The Peacekeeper (1997)

The Peacekeeper (1997)-* *1\2

Directed by: Frederic Forestier

Starring: Dolph Lundgren, Roy Scheider, Michael Sarrazin, and Montel Williams

Air Force Major Frank Cross (Lundgren) is a man who plays by his own rules. He went off on his own to deliver rice to the starving Kurdish people. The brass gives him a choice: a court martial, or carry a suitcase with the nuclear codes in it and have the President, Robert Baker (Roy Scheider) be seen with him in a photo-op. Cross chooses the latter, but some baddies, led by Douglas Murphy (Sarrazin) steal the suitcase. It seems Murphy and president Baker have a history, and Murphy is a disgruntled vet of the first gulf war with a real hatred for Mount Rushmore. 

So, being the loyal soldier that he is, Cross chases the evil suitcase-stealers all over town, dodging countless perils along the way. At some point during his dangerous mission, he meets Lt. Colonel Northrop (Williams). Can the two work together in a race against time before the bad guys blow up the President...and the world?

It seems this Nu-Image production was a very earnest attempt at a less-silly Direct-To-Video product. It appears every attempt was made to make The Peacekeeper "Theater-Quality", even if the filmmakers knew full well that that wasn't gonna happen. I guess they, realistically, weren't going to give that same year's The Peacemaker (1997) - the George Clooney vehicle - a run for the box office bucks. But it matters not, as Lundgren's dry, cool charm is in abundance. Even though a stab at seriousness was certainly made, perhaps the only misstep they made was hiring - of all people - Montel Williams in a rare feature film role. What, were Ricki Lake, Phil Donahue and Jenny Jones busy?

Of course, it's not the first time Dolph Lundgren has starred with a daytime talk show host in a film - everyone remembers The Defender (2004), right? In that one, Jerry Springer is the President. Not Roy Scheider. And of course, there's Citizen Verdict (2003). So there you go. And while you would think Lundgren and Montel would be the ultimate team-up that would zoom you right through any movie, The Peacekeeper is overlong at 98 minutes, is talky at times and has plenty of padding. For example, the plot is, in a nutshell: "Terrorists steal the nuclear suitcase. Dolph wants it back". That's it. Is there any conceivable reason that it should have a running time longer than 80 minutes?
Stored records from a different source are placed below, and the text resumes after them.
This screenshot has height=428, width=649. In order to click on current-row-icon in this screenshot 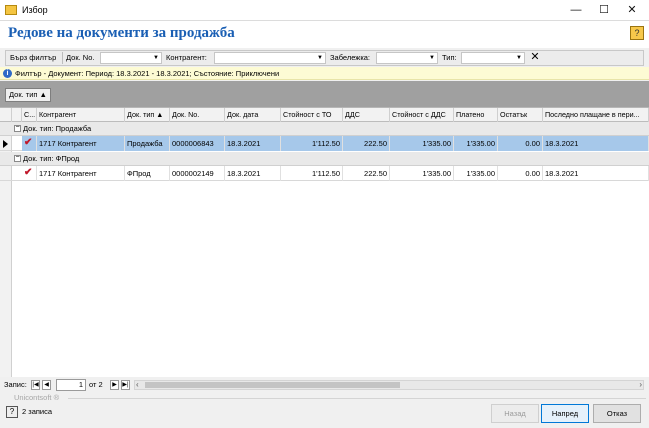, I will do `click(6, 144)`.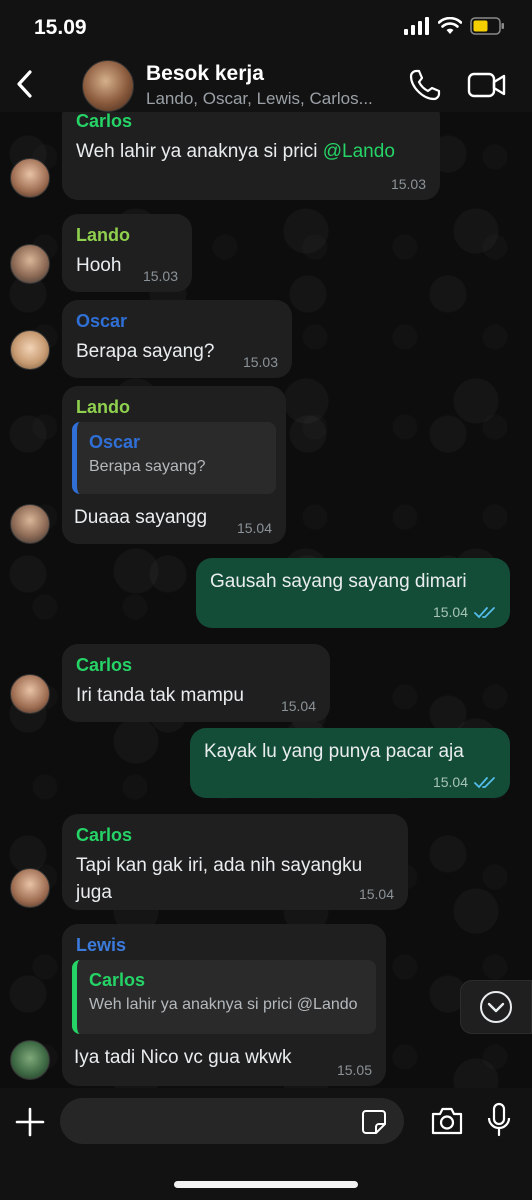  What do you see at coordinates (60, 28) in the screenshot?
I see `status-time: 15.09` at bounding box center [60, 28].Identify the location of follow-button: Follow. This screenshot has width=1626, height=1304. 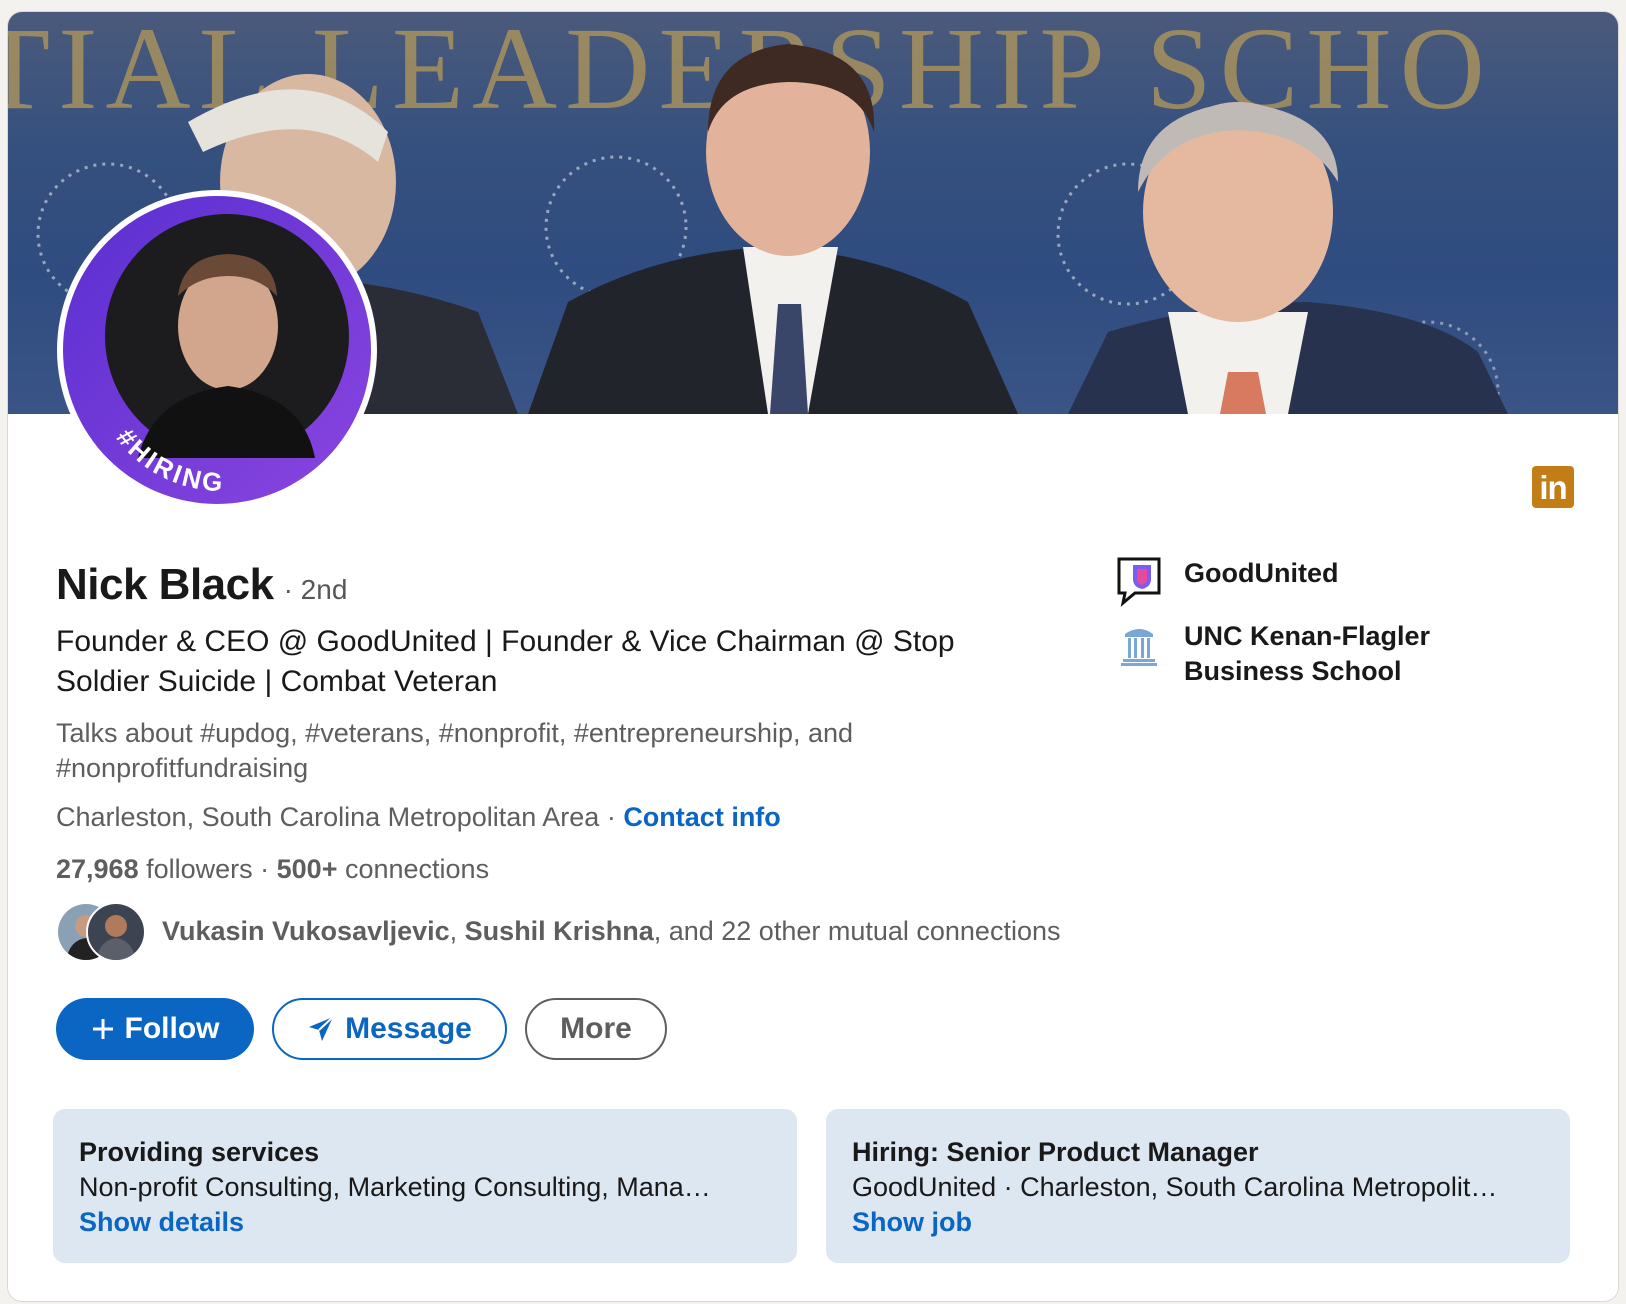
(155, 1029).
And those minutes should have more rock, less talk. 

The Peacekeeper is at its best in its action scenes, not dialogue. It should have stuck more to what it was best at. For instance, there is a building rooftop chase - the kind normally done on foot - but here it's done with cars! We liked that innovation and there is where the film shines.
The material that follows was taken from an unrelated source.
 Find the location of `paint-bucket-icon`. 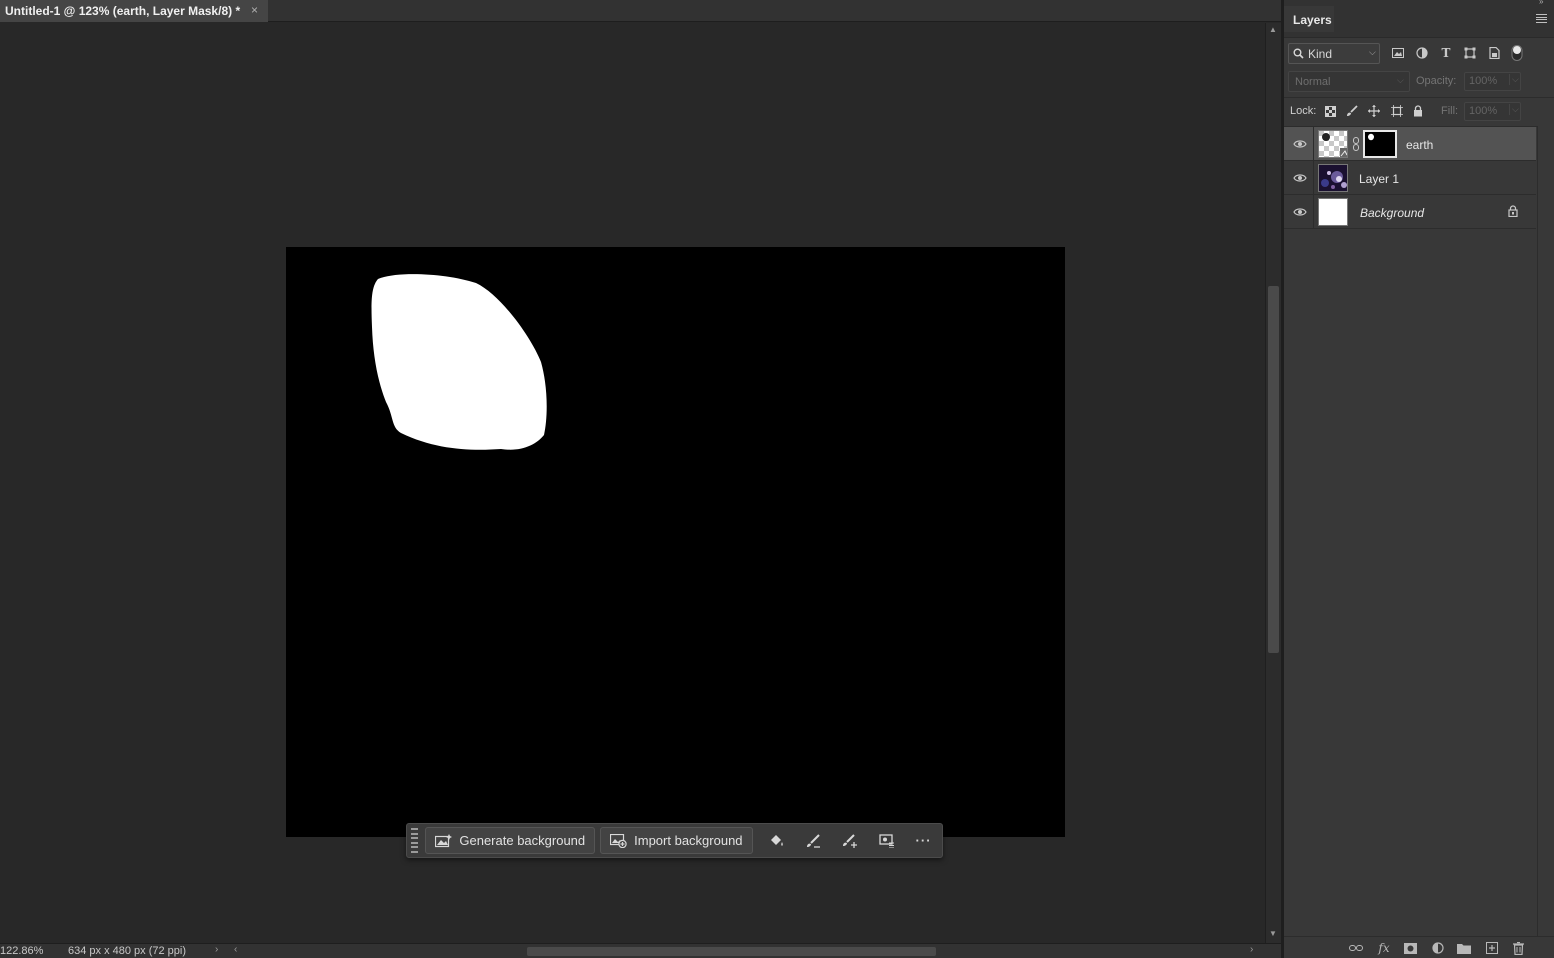

paint-bucket-icon is located at coordinates (776, 840).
Yes, The Peacekeeper could have afforded to be a little snappier, but it does end with a freeze frame, highlighting the charm and camaraderie of Dolph Lundgren and Montel Williams. No, that sentence isn't insane, you just have to watch the movie. Or at least the action scenes.
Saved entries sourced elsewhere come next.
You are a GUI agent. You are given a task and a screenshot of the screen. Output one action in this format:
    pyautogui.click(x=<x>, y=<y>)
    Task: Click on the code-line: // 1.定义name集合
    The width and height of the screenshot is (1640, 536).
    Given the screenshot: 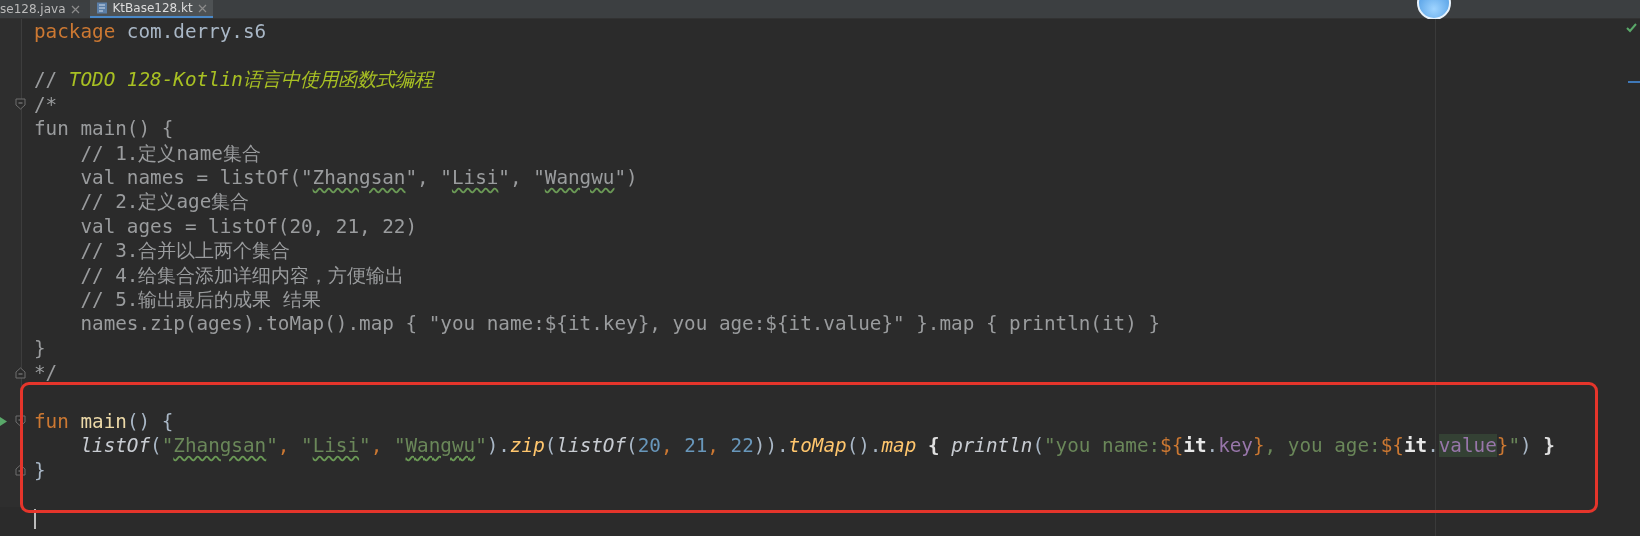 What is the action you would take?
    pyautogui.click(x=170, y=154)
Comeuppance Review by: Brett and Ty

To purchase the American poster click here


Explosive Action said...

I thought this was quite a solid Dolph movie. Interesting plot and decent action riddled throughout. I have the French "Etat D'urgence" version just like the poster in your review, the only fully widescreen cut.

Ty said...

Very interesting about the Widescreen cut. Also I agree about the decent action. The rooftop car chase was pretty cool!

Direct to Video Connoisseur said...

I loved the rooftop car chase, followed by Dolph knocking out one of the gang, and infiltrating them as the guy, even though Dolph was like a foot taller than him. Also, this had Chris Heyerdahl with a dildo ponytail. Hayerdahl was the security guard in Silent Trigger who saw spiders, and whose head Dolph smashed into a toilet. Finally, I loved the screen with all the bomb targets, especially "Chilli". Oh yeah, and Montel shooting his gun up in the air with his butt sticking out.

Ty said...

Yes, it did have a lot of memorable moments.

Port Film Co-op said...

I felt that car chase on rooftops was an all-time DTV highlight ... I think it reappeared in one of the Nolan Batman films. Impressively done.

Ty said...

Totally agree on that, DTV movies always do things first!